Functional calcium phosphate composites in nanomedicine.
Ridi, F, Meazzini, I, Castroflorio, B, Bonini, M, Berti, D, Baglioni, P
Advances in colloid and interface science. 2017;:281-295
Abstract
Calcium phosphate (CaP) materials have many peculiar and intriguing properties. In nature, CaP is found in nanostructured form embedded in a soft proteic matrix as the main mineral component of bones and teeth. The extraordinary stoichiometric flexibility, the different stabilities exhibited by its different forms as a function of pH and the highly dynamic nature of its surface ions, render CaP one of the most versatile materials for nanomedicine.
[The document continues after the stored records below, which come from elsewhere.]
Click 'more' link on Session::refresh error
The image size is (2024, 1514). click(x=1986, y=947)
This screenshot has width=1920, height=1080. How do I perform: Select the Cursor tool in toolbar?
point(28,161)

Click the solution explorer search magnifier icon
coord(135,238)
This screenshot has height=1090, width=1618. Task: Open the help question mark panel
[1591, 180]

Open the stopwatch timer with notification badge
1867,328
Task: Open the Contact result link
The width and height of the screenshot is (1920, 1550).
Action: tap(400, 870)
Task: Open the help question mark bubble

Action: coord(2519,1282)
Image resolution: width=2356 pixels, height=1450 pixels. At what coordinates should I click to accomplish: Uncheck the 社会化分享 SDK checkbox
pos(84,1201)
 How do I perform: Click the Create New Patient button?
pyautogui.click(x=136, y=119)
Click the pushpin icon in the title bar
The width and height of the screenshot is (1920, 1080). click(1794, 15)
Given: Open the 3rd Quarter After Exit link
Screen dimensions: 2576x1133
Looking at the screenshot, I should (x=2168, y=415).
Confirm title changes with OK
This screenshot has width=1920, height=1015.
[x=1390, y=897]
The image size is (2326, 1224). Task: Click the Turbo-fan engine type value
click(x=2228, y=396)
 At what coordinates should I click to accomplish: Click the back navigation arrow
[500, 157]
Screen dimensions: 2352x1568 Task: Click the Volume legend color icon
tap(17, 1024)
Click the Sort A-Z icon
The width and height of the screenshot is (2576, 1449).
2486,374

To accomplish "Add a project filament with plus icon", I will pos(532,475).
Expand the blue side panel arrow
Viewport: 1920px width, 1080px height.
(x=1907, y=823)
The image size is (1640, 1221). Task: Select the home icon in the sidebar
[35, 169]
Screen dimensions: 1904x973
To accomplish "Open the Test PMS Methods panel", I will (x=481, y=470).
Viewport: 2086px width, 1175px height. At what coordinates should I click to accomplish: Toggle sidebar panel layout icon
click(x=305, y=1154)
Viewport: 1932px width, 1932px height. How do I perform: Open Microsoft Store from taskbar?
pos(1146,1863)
This review summarizes some of the guidelines so far emerged for the synthesis of CaP composites in aqueous media that endow the material with tailored crystallinity, morphology, size, and functional properties. First, we introduce very briefly the areas of application of CaP within the nanomedicine field. Then through some selected examples, we review some synthetic routes where the presence of functional units (small templating molecules like surfactants, or oligomers and polymers) assists the synthesis and at the same time impart the functionality or the responsiveness desired for the end-application of the material. Finally, we illustrate two examples from our laboratory, where CaP is decorated by biologically active polymers or prepared within a thermo- and magneto-responsive hydrogel, respectively.